(2 of 3)
Why don't more people use hearing aids? For most adults, a decline in hearing occurs so gradually as to be imperceptible--except to family and friends who chafe at having to repeat themselves or at being subjected to the blare of a television turned up to accommodate their loved one's poor hearing. Some discover their disability during a physical exam. Fred Smith, 92, a retired San Francisco businessman, got his wake-up call in the Navy. He was taken off sea duty in the Pacific and transferred back to the States during World War II after he failed a hearing test. But only 16% of physicians routinely screen for hearing loss. And even after people realize they are having trouble hearing, many delay--on average 10 years--before seeking help.

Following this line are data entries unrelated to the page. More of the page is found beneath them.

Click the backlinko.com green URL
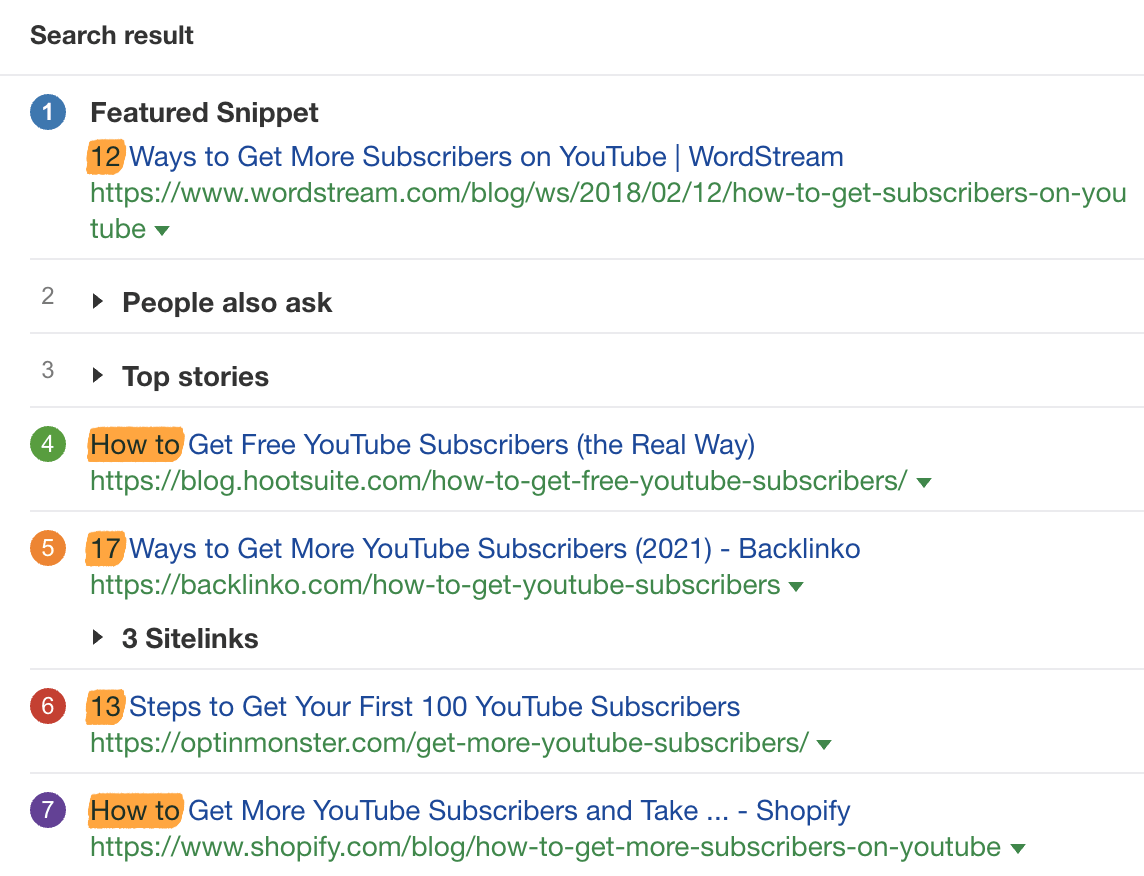The width and height of the screenshot is (1144, 876). point(435,585)
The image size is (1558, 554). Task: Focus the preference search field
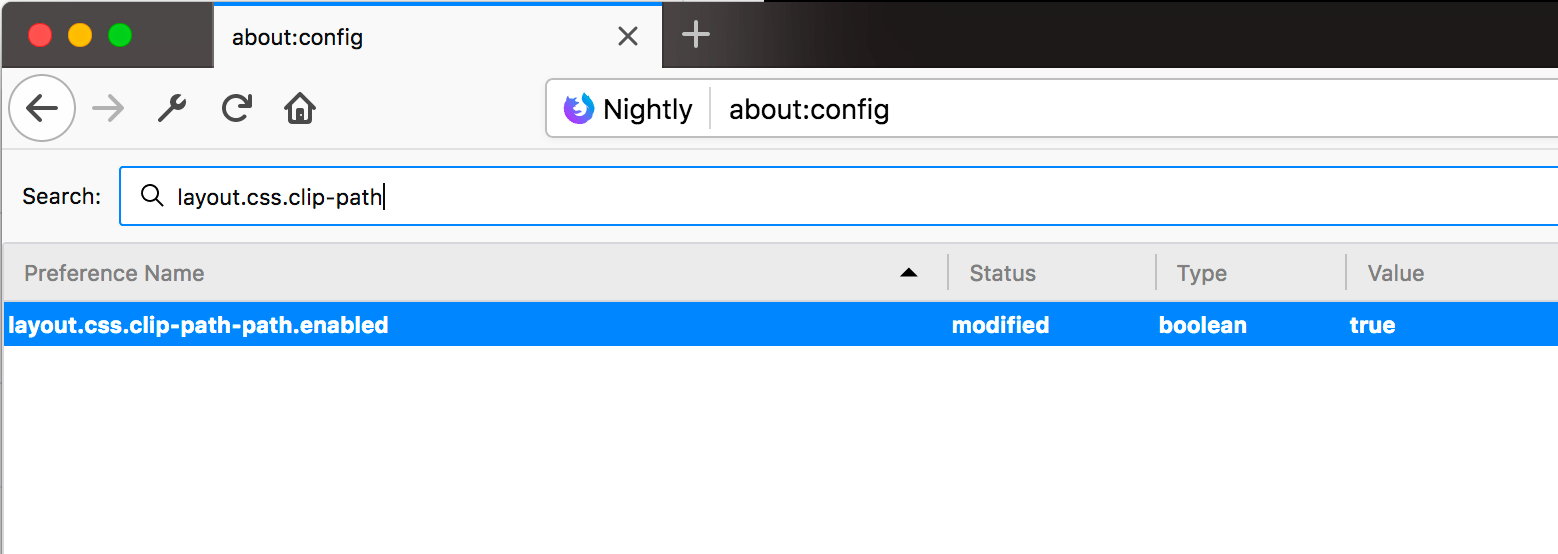(x=838, y=196)
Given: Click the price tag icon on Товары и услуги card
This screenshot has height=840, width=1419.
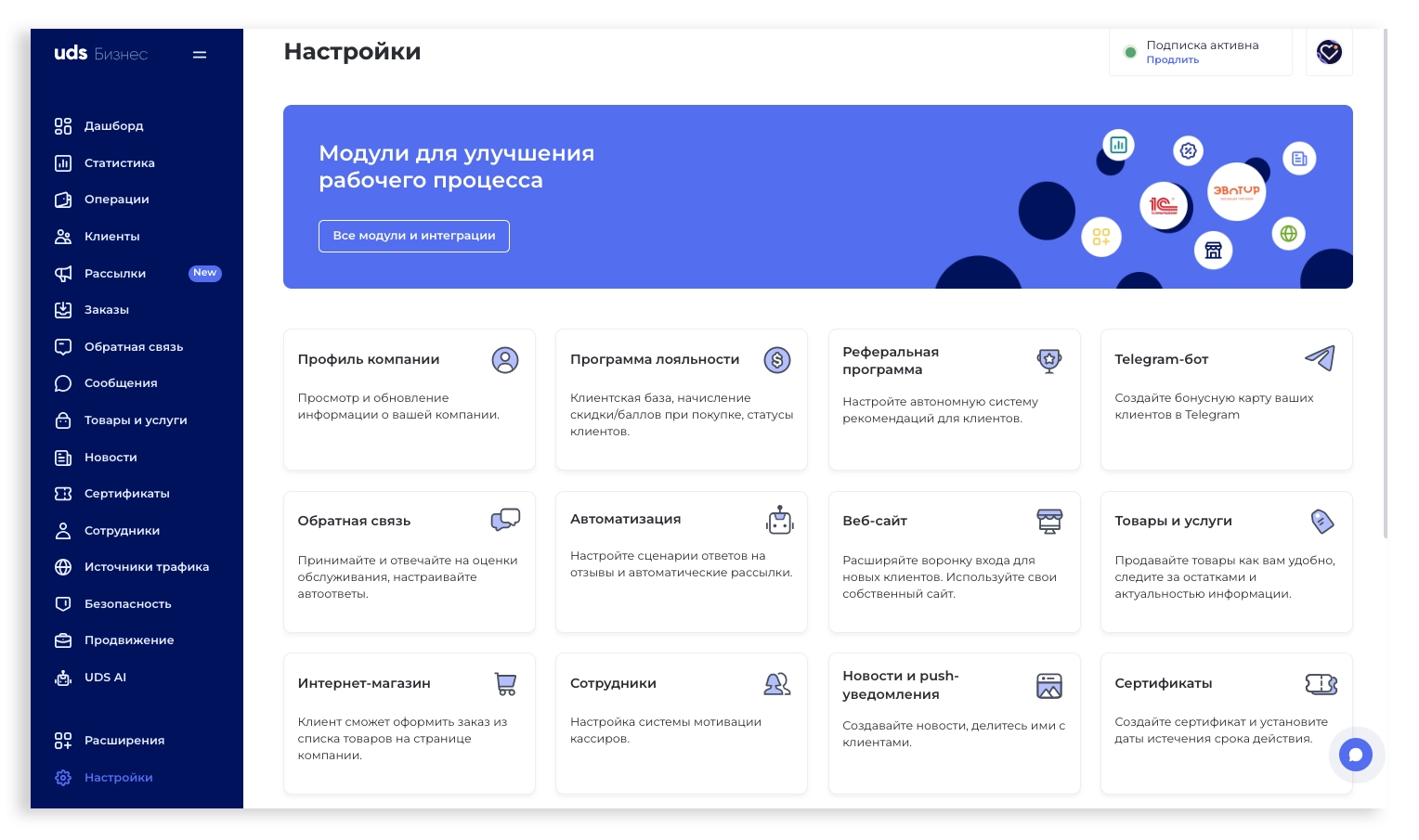Looking at the screenshot, I should pyautogui.click(x=1321, y=522).
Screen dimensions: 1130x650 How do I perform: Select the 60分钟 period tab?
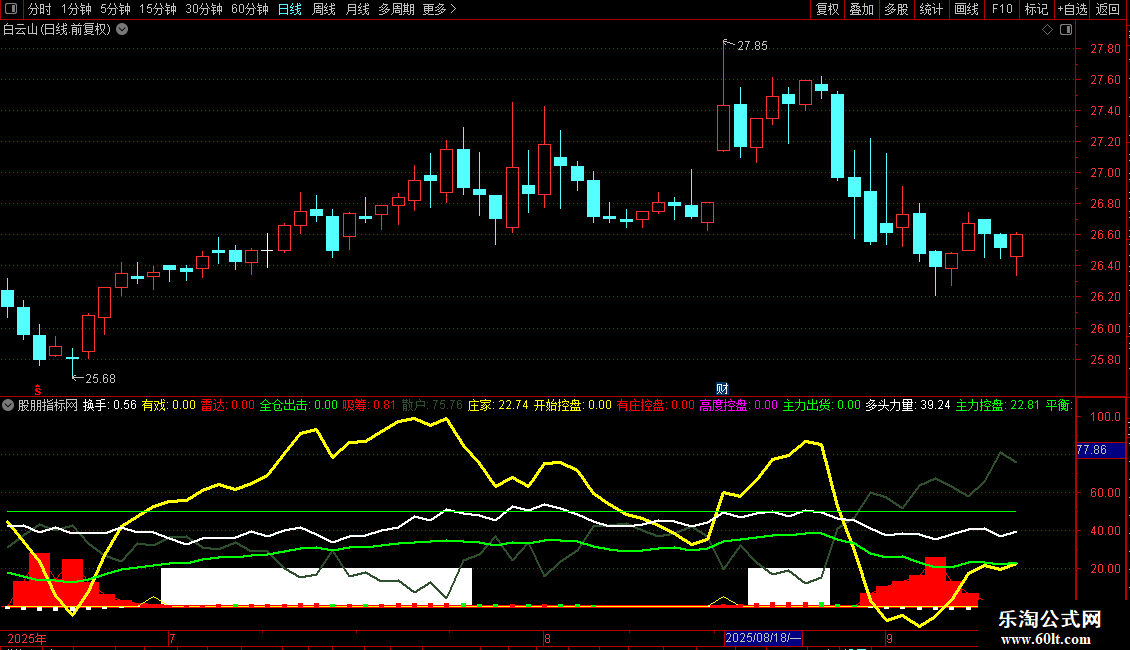point(249,9)
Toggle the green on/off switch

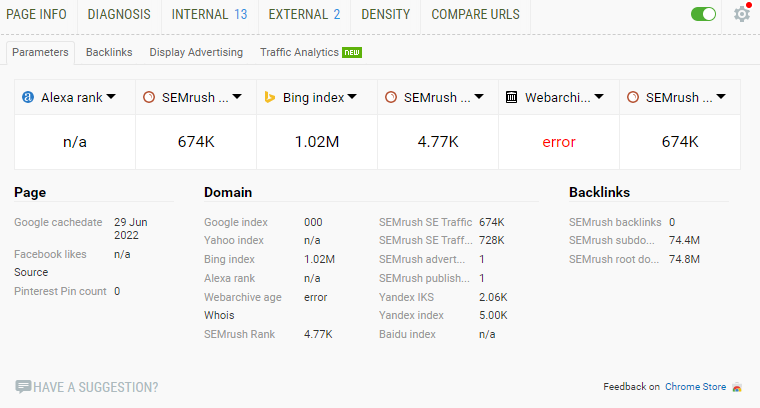(704, 14)
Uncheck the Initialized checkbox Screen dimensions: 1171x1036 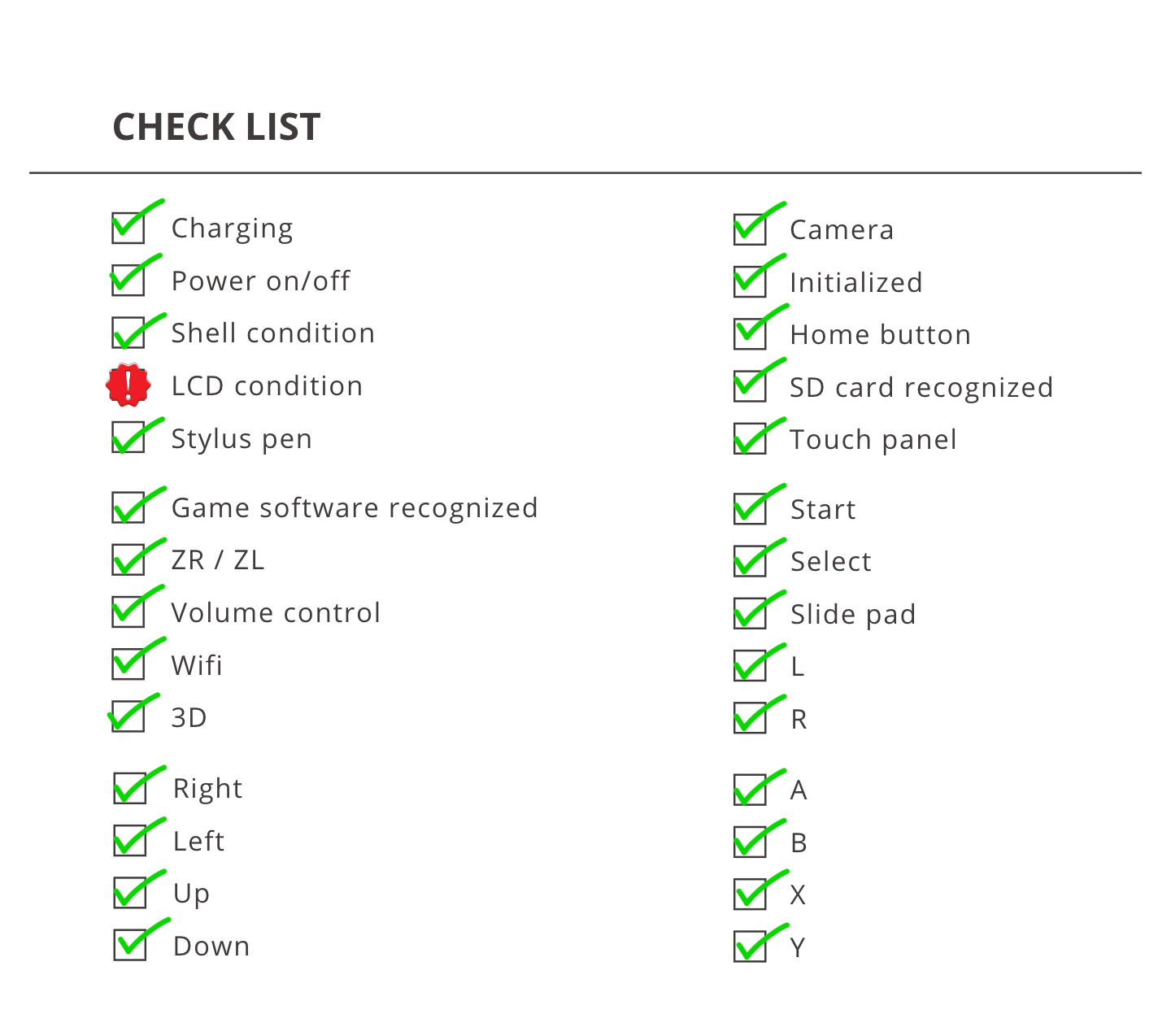click(x=750, y=281)
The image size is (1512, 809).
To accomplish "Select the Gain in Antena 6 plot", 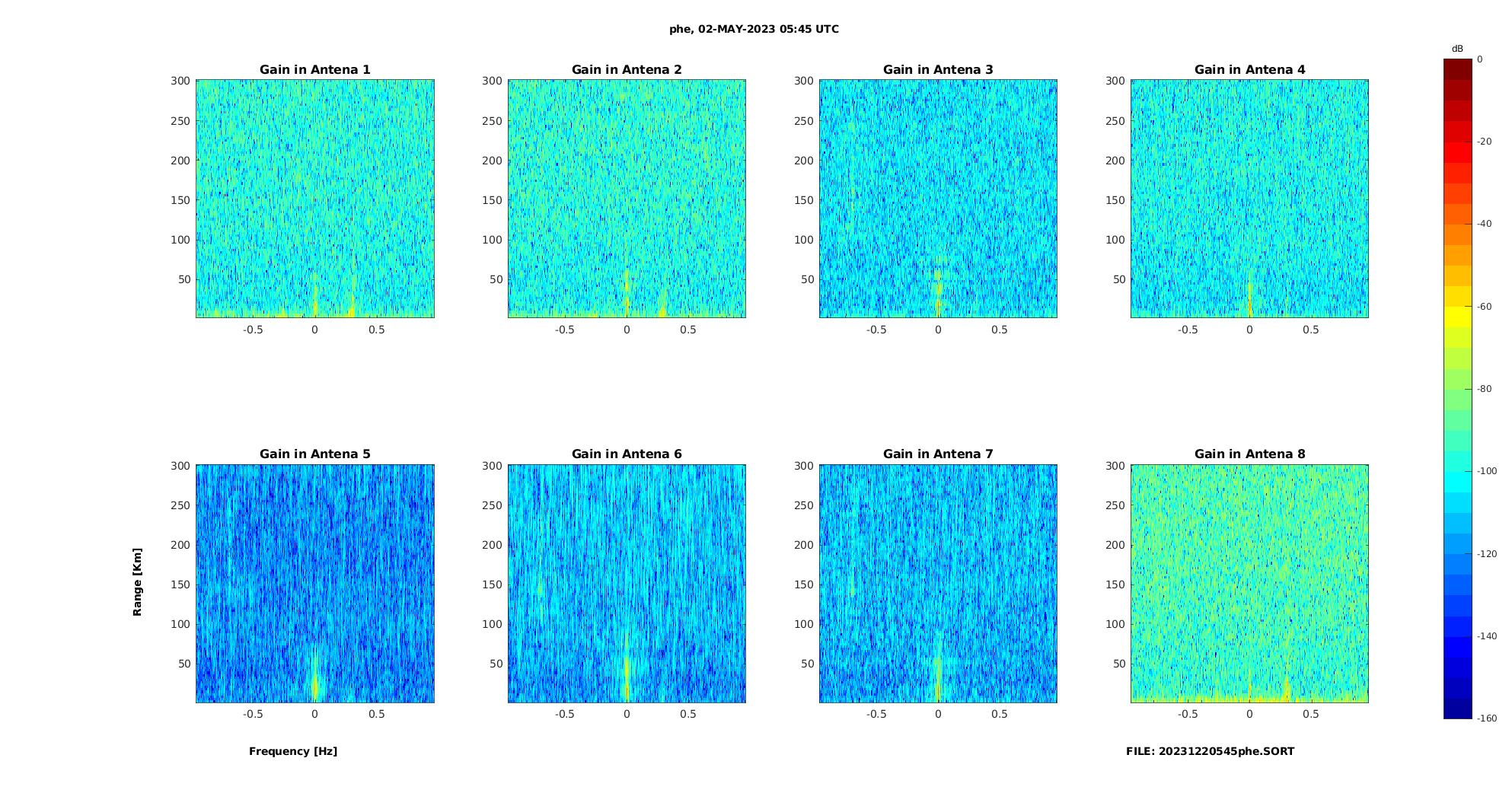I will point(627,584).
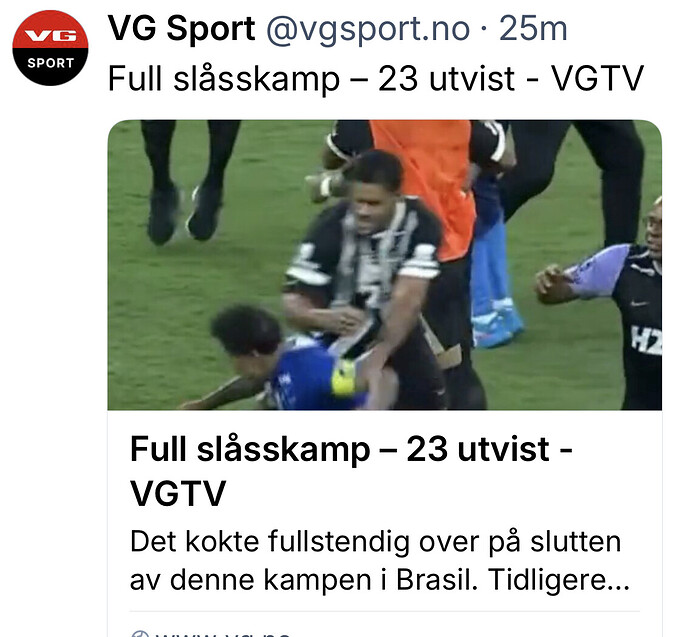The width and height of the screenshot is (690, 637).
Task: Open the @vgsport.no handle
Action: click(x=368, y=29)
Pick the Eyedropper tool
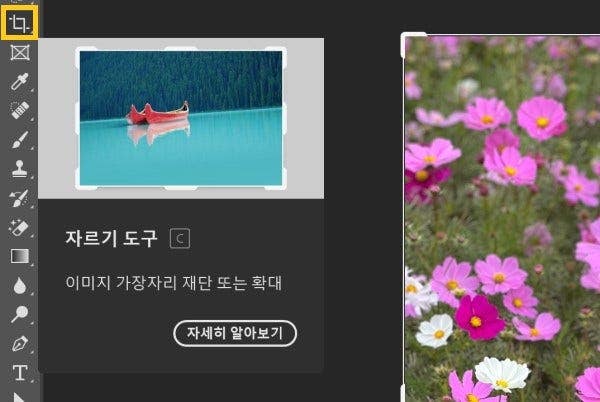Viewport: 600px width, 402px height. tap(20, 81)
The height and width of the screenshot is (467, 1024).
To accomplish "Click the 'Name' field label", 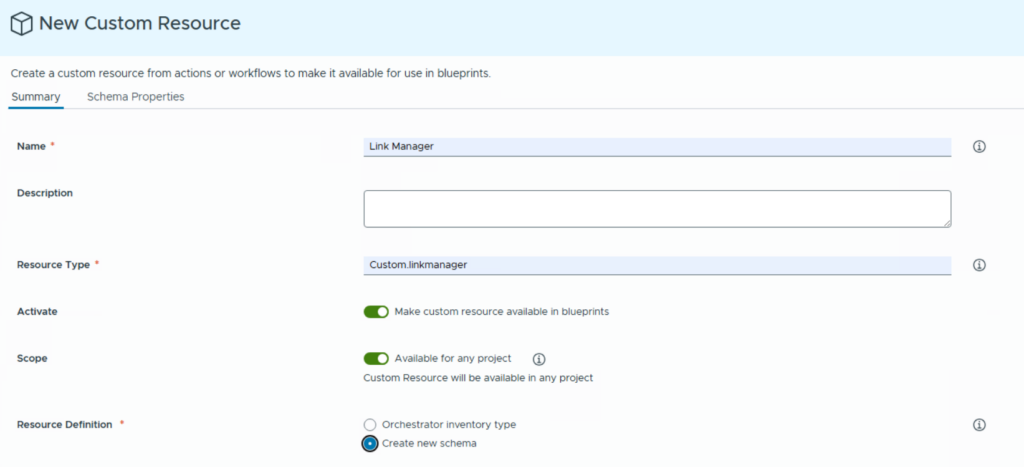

Cost is one barrier. Medicare does not cover hearing aids, nor do most private insurers. Hearing aids range in price from $500 to $3,000 or more. "Here's this thing that's the size of a peanut," says Nicolette Toussaint, 49, communications director for a San Francisco nonprofit organization, "and it costs as much as a used car." Toussaint got her first hearing aid more than 15 years ago. It lasted 10 years--until she left it in the pocket of a pair of jeans she threw into the wash. The replacement cost $4,000. For many people the cost is doubled, since audiologists typically advise patients to buy two hearing aids if they have a loss in both ears. But many hearing-aid providers offer installment plans.
Advances in technology cause many to hold out in hopes of getting more for their money. Audiologists caution against waiting too long, however. "It's much easier to get used to a hearing aid when the loss is mild and you're younger," says Susan Rezen, an audiology professor at Worcester State College in Massachusetts and co-author of Coping with Hearing Loss. "If you delay too long, you're taking the chance that your brain may get used to not processing speech."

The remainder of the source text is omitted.